Figure 3

The effect of 8R-sJNKI(-9) on porcine islets. (a) Western blot. Cell extracts were fractionated by 10% SDS-PAGE and transferred to reinforced cellulose nitrate membrane. After blocking, the membranes were incubated overnight at 4 °C in TBS buffer containing a 1:1,000 dilution of rabbit anti-phospho-c-Jun antibody, mouse anti-JNK1 antibody, or mouse anti-β-actin antibody (control), and then incubated for 1 h at room temperature in TBS containing a secondary antibody. unt: untreated islets, sJNKI: islets treated with 8R-sJNKI(-9), mJNKI: islets treated with 8R-mJNKI(-9). (b,c) Propidium iodide (PI)/annexin-V assays.
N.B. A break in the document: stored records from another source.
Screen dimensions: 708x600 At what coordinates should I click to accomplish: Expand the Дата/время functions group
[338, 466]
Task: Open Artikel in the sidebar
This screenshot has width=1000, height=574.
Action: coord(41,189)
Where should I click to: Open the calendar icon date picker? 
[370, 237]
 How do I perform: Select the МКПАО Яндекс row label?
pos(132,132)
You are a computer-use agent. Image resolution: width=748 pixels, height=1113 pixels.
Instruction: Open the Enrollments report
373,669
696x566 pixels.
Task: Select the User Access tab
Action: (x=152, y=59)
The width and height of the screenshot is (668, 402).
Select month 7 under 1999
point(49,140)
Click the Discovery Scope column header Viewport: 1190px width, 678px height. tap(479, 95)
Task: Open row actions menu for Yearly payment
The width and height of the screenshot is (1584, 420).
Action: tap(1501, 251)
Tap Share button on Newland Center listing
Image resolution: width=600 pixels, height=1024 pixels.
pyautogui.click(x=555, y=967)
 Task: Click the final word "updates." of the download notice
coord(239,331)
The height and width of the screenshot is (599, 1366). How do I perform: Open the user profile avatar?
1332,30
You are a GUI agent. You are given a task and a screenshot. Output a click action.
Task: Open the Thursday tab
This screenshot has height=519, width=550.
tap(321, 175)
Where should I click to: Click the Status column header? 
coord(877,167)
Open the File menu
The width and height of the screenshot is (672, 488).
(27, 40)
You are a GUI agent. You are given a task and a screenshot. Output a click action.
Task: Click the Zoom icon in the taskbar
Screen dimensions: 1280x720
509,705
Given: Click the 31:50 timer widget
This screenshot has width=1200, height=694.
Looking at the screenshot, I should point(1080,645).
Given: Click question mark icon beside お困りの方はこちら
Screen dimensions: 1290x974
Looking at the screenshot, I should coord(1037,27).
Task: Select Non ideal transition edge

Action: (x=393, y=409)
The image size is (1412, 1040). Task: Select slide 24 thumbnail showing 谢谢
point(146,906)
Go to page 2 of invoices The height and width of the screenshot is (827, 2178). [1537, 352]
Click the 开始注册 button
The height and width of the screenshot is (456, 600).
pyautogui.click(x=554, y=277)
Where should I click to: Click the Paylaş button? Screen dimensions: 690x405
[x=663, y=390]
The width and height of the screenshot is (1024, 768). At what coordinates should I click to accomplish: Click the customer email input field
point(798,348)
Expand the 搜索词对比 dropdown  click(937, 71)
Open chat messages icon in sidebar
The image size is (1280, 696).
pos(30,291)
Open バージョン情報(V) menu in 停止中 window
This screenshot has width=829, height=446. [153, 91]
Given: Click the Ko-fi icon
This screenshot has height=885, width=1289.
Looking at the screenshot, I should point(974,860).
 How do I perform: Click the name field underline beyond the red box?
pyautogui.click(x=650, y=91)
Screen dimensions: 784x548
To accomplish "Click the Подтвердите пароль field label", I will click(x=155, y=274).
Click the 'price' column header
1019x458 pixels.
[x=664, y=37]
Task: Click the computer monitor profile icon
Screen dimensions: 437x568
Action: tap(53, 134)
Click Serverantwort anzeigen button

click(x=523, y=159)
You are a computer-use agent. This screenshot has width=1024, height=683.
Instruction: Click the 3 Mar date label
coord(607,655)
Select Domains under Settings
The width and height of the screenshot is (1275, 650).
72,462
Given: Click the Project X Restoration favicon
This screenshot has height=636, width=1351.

After 6-h culture with or without 1 µM of 8R-sJNKI(-9) or 1 µM of 8R-mJNKI(-9), 1,000 IE of islets were dispersed into single cells using Accutase and the single cells were then incubated with PI (b) and FITC-annexin-V (c). (d,e) Propidium iodide (PI)/annexin-V assays after exposure to cytokines. Islets that had been cultured for 48 h were treated with or without 8R-sJNKI(-9) or 8R-mJNKI(-9) for 23 h and then exposed to a cocktail of cytokines (IL-1β 50 U/mL, TNF-α 1,000 U/mL, IFN-γ 1,000 U/mL) for 18 h., 1,000 IE of islets were dispersed into single cells using Accutase, and the single cells were then incubated with PI (d) and FITC-annexin-V (e). The data are representative of six independent experiments.